Fog. Many of Maine’s island communities spent much of the summer surrounded by it, immersed in it, generally overtaken by it. While most people can tolerate a little fog, almost nobody escapes unaffected by straight weeks of it. It’s no wonder, then, that Swan’s Island artists Ralph Hagopian and Iver Lofving have turned to fog as the subject of their current work.
Hagopian, a watercolorist, lived on Swan’s year-round for 14 years, but now splits his time between Swan’s and Brunswick. “Because we’ve had two weeks of fog I am working on a fog scene,” he explained recently. “It has a mysterious quality that the fog has that I am trying to capture.”
Hagopian has painted all his life, but has really been able to spend more time painting since he retired. “There is a sense of peace I have had since retiring here,” he said. “The island is welcoming and friendly. We have stayed here many years feeling like we belong, that kind of warmth and the feeling that we are home.”
Evidently, that sense of peace comes through in his work. “People appreciate the restfulness of my paintings. I use soft colors, not harsh,” he said. Hagopian describes his work as “representational – I try to let nature present its emotional impact without resorting to distortion of color or form.”
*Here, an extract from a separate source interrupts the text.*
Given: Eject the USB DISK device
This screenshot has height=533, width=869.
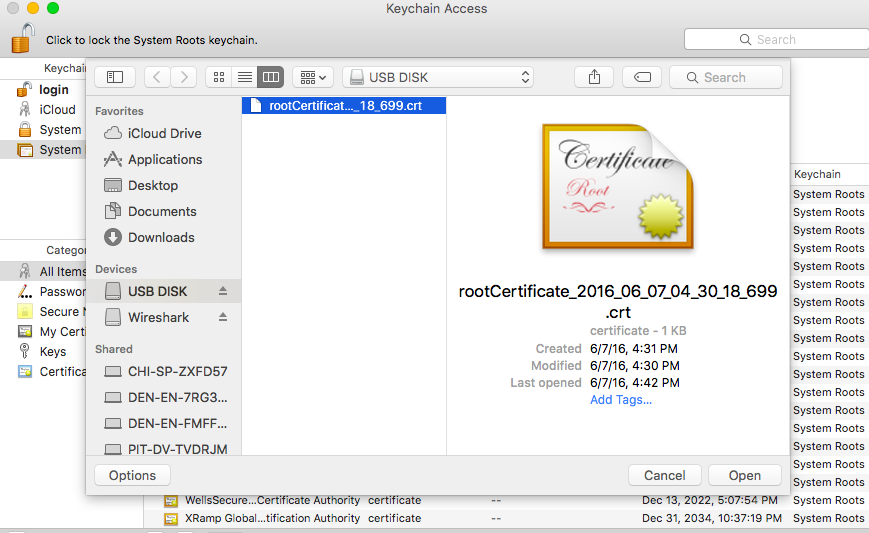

Lofving, an art teacher in Skowhegan during the year, makes woodblock and silkscreen prints. While he used to live full-time on Swan’s, the island is now his escape from the hustle and bustle of the mainland. “Swan’s is a great place to be,” he said. “In the real world you feel like you have to run around and do things. [Swan’s] simplifies the world, cuts it down to the essential stuff.”
Lofving calls his reduction block prints “kind of representational” and tries to tell a story in each. He particularly draws upon his own experiences. For example, he described a camping trip he once took on an island. At low tide, a group of raccoons ran out to the island and ate all his food. He later turned this story into a print. He has also made prints of fishing excursions at the local co-op. He is currently working on a print of a rock with fog using gray, green and black ink. Lofving’s favorite subject is “nature and how people relate to it,” but political art is a “close second,” he said.
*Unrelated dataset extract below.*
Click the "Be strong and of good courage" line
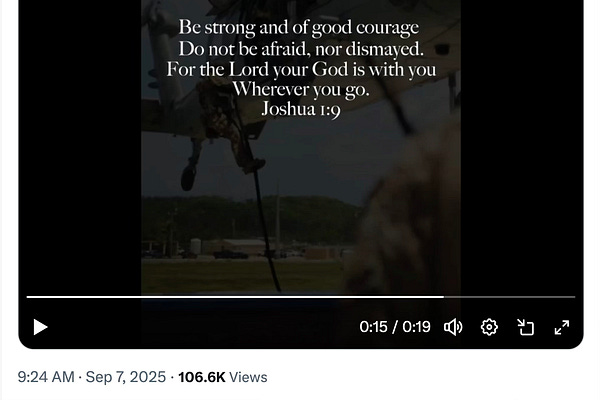The width and height of the screenshot is (600, 400). 299,28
For both men, summer on Swan’s is a productive time. Lofving finds that “things get nuts during the school year,” so summer is a time when he can “pretty much concentrate on selling and making art.”
Hagopian looks at summer as “an opportunity to capture and express moods of Maine, the peculiar lights of Maine in the summer, fog, and brilliant blue-dominated landscape – the emotional value of these colors is what impresses me most,” he said. “The lobster industry is more active. It is an opportunity to portray life styles of people who make their living off of the natural bounty off the coast of Maine.” Not surprisingly, this is one of his main subjects, though he also paints landscapes, boats, and wildflowers.
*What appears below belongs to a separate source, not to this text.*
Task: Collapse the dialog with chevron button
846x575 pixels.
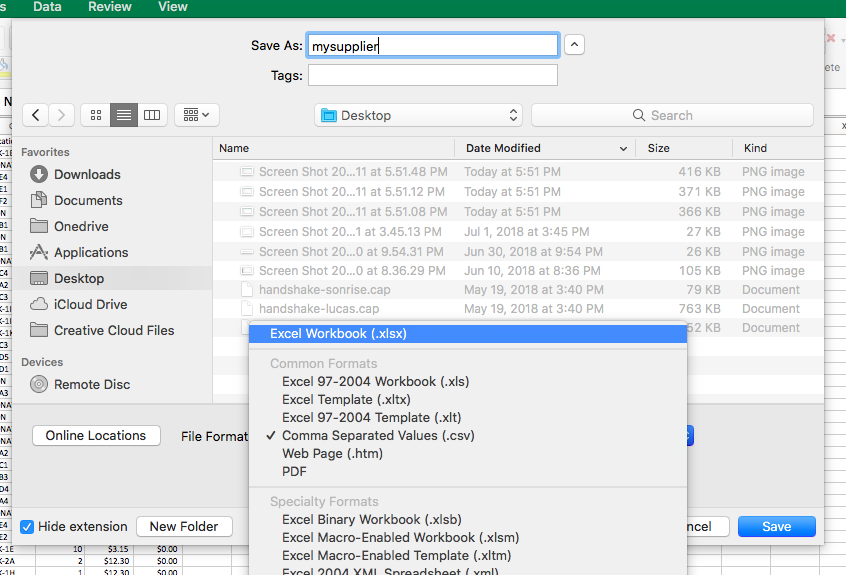Action: click(x=574, y=45)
At present, the Swan’s Island Library is the only place artists can show their work locally. Hagopian exhibited at the Library last July. His work can also be seen at Archipelago in Rockland, and he plans a show at the Southwest Harbor Library next summer. In the past, Lofving has shown his work at the University of Southern Maine, as well as New Bedford, Massachusetts, and New York. However, “it’s just as easy, and makes just as much sense to sell on Swan’s,” he said. He currently sells his prints and silkscreened t-shirts out of his studio, but plans to have a small gallery open by next summer. The gallery will be next to his studio, “up in the woods, just past the store on the left. Anybody can stop by,” he said, welcoming all comers.